UCLA-AGI/Mistral7B-PairRM-SPPO-Iter3

Hugging Face
TEXT GENERATIONConcurrency Cost:1Model Size:7BQuant:FP8Ctx Length:4kPublished:May 4, 2024License:apache-2.0Architecture:Transformer0.0K Open Weights Warm

UCLA-AGI/Mistral7B-PairRM-SPPO-Iter3 is a 7 billion parameter GPT-like model developed by UCLA-AGI, fine-tuned from Mistral-7B-Instruct-v0.2. It utilizes Self-Play Preference Optimization (SPPO) at its third iteration, trained on synthetic datasets derived from UltraFeedback. This model is specifically optimized for alignment, demonstrating improved win rates on benchmarks like AlpacaEval and Arena-Hard through iterative self-play.

Loading preview...

Model Overview

UCLA-AGI/Mistral7B-PairRM-SPPO-Iter3 is a 7 billion parameter language model developed by UCLA-AGI, building upon the mistralai/Mistral-7B-Instruct-v0.2 architecture. This model represents the third iteration of fine-tuning using a novel approach called Self-Play Preference Optimization (SPPO). The training process involved synthetic responses generated from the openbmb/UltraFeedback dataset, split across three iterations.

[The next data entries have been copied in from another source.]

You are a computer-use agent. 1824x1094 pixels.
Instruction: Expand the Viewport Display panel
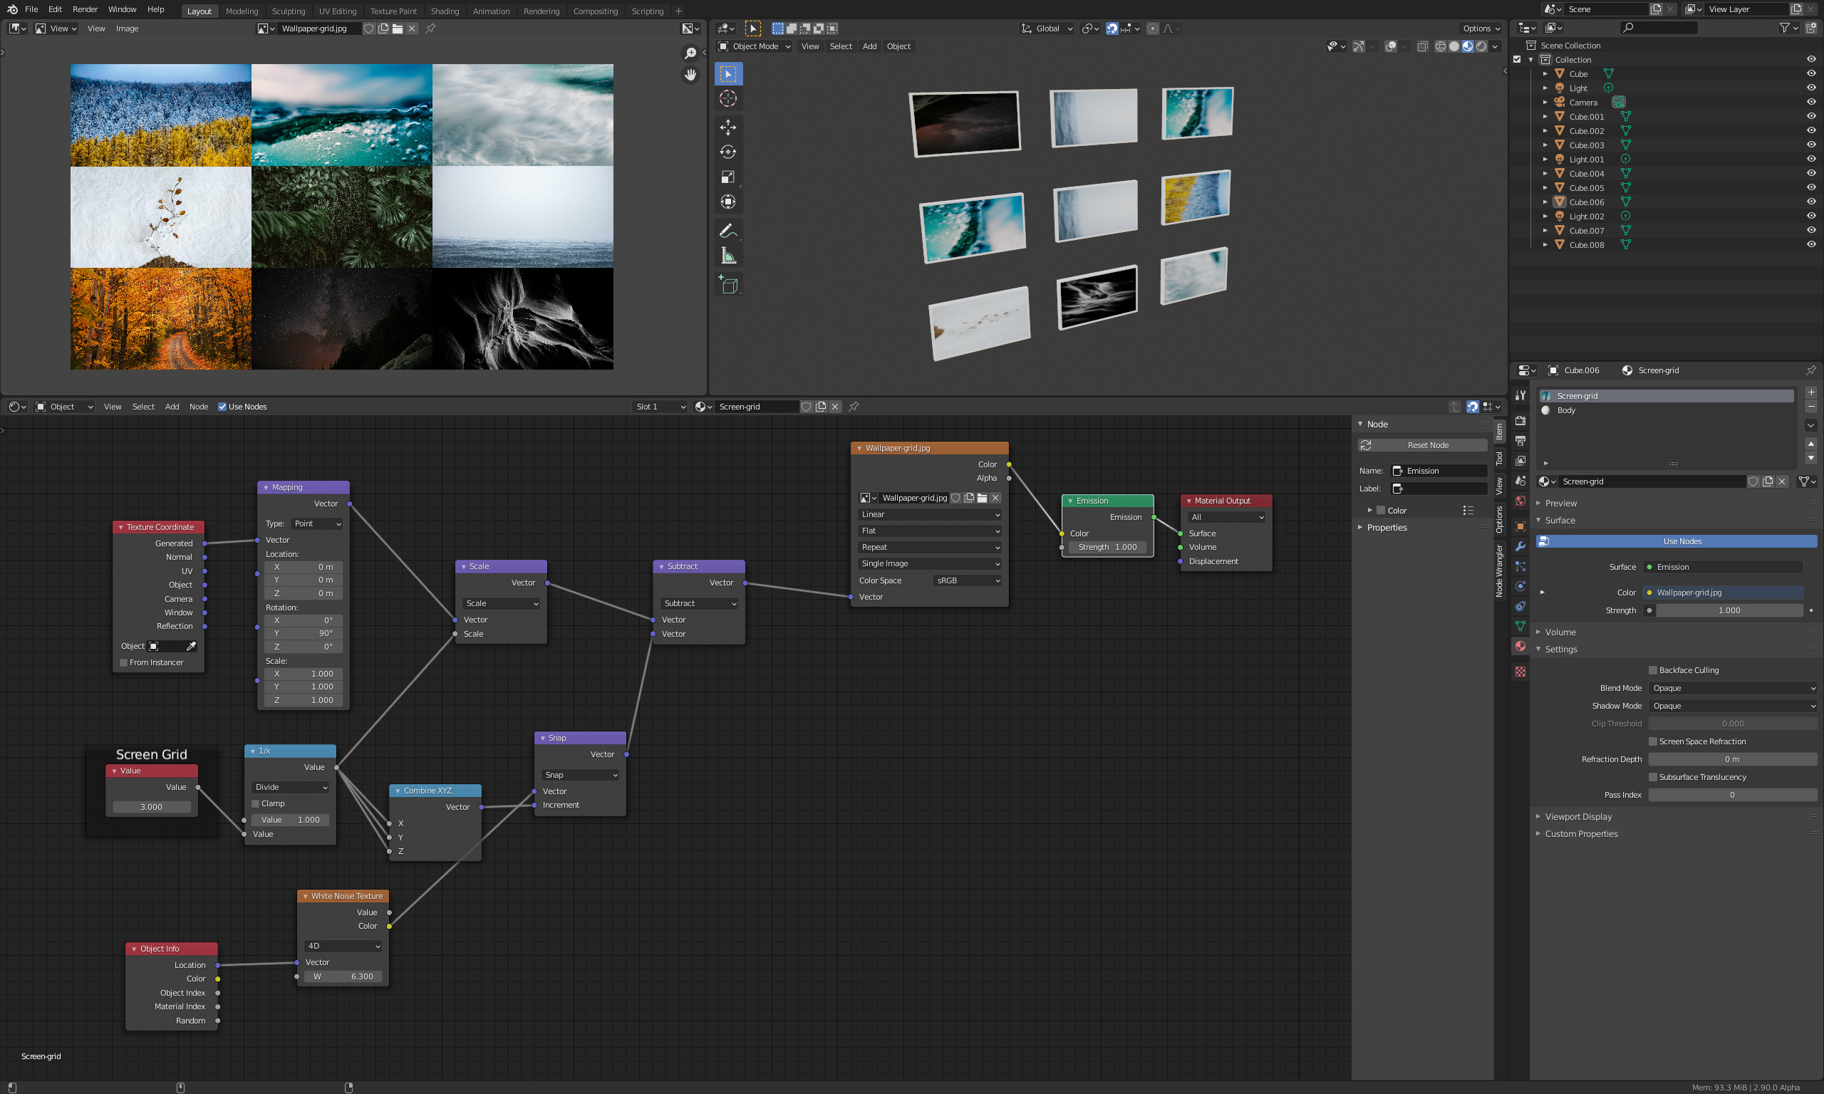pos(1578,817)
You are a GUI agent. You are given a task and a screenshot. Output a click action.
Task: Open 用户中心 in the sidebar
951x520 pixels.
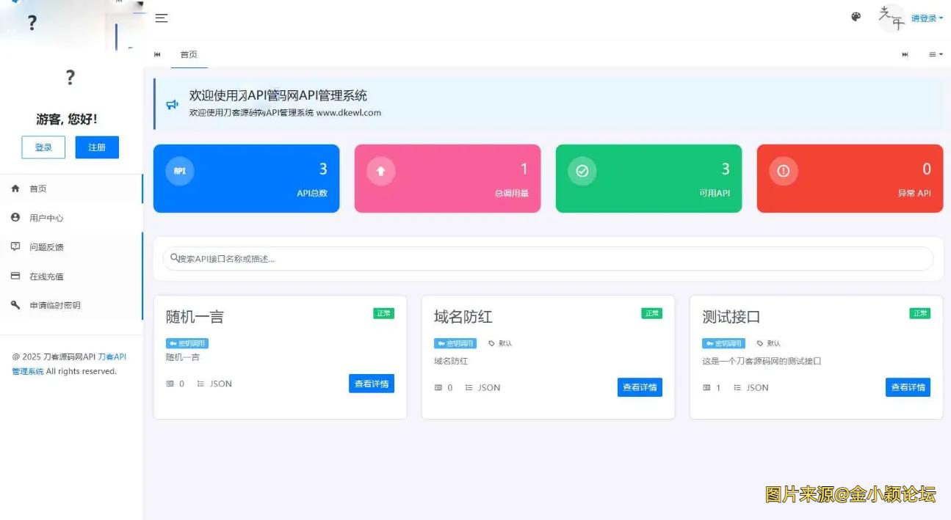pos(46,218)
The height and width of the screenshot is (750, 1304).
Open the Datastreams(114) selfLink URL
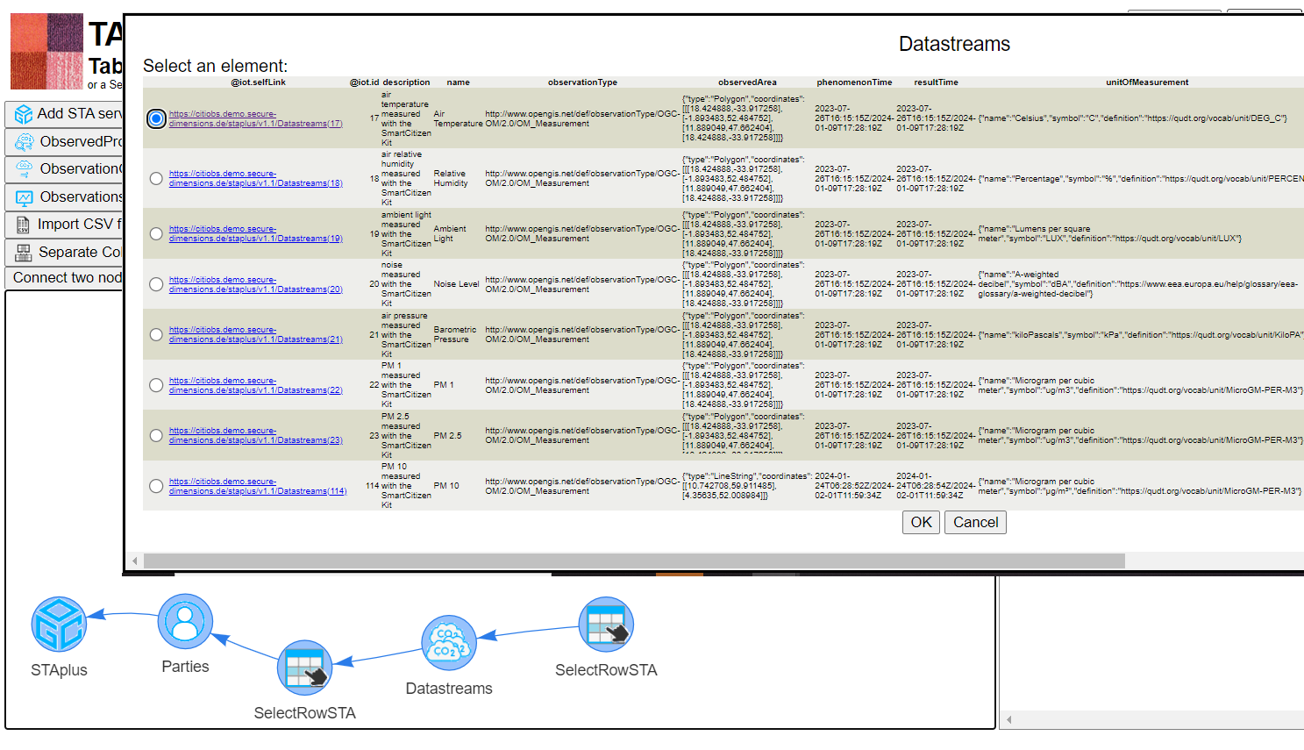tap(258, 486)
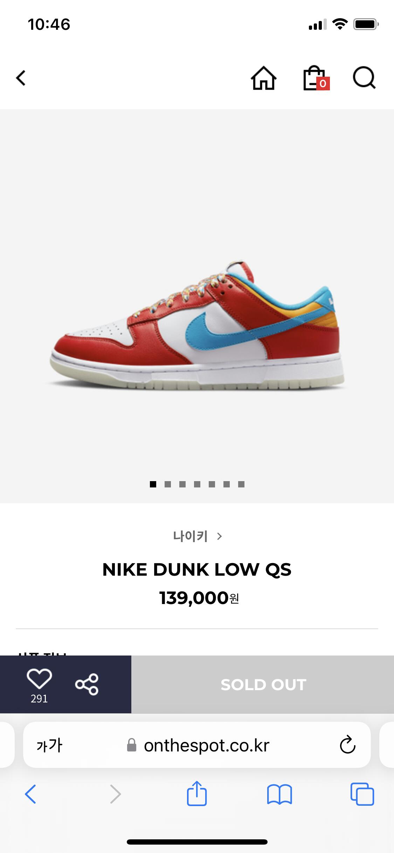The width and height of the screenshot is (394, 853).
Task: Tap the SOLD OUT button
Action: [x=263, y=684]
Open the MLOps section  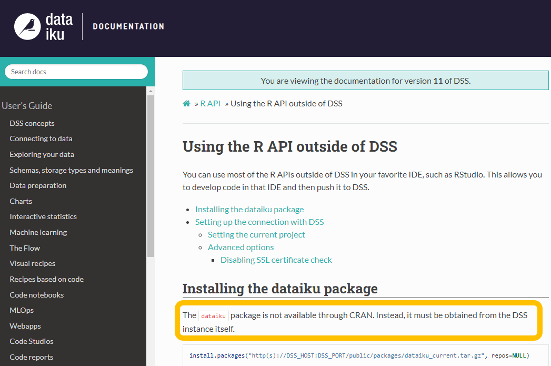click(21, 310)
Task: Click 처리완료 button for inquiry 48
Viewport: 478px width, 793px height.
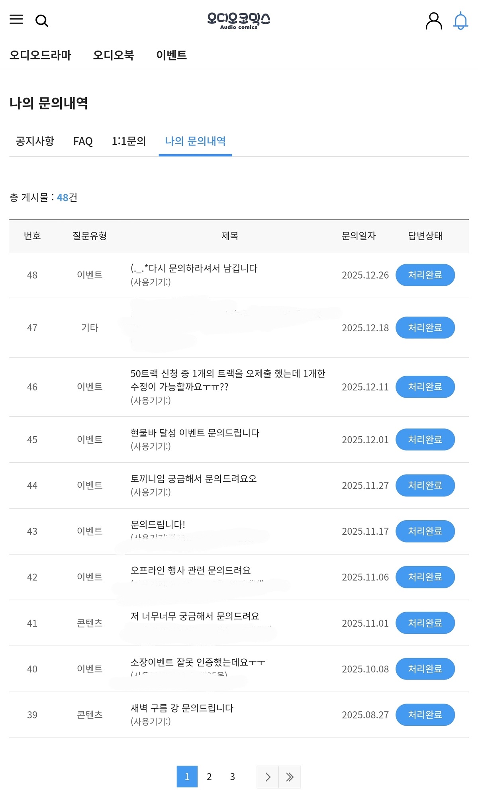Action: tap(425, 275)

Key Capabilities and Differentiators

  • Self-Play Preference Optimization: Leverages an iterative self-play mechanism to enhance model alignment and performance, as detailed in the associated research paper.
  • Synthetic Data Training: Entirely trained on synthetic responses, demonstrating the effectiveness of this data generation strategy for alignment.
  • Improved Alignment: Shows progressive improvements in win rates across iterations on preference-based benchmarks like AlpacaEval and Arena-Hard, indicating better alignment with human preferences.
  • Benchmarked Performance: Detailed evaluation results are provided for AlpacaEval, Arena-Hard, Open LLM Leaderboard, and MT-Bench, allowing for quantitative assessment of its capabilities.

Ideal Use Cases

  • Research in Alignment: Excellent for researchers studying preference optimization, self-play mechanisms, and synthetic data training for LLM alignment.
  • Preference-Based Tasks: Suitable for applications where models need to generate responses that align closely with human preferences, as indicated by its strong performance on relevant benchmarks.
  • Comparative Analysis: Can be used as a baseline or comparison model for evaluating new alignment techniques, especially within the 7B parameter class.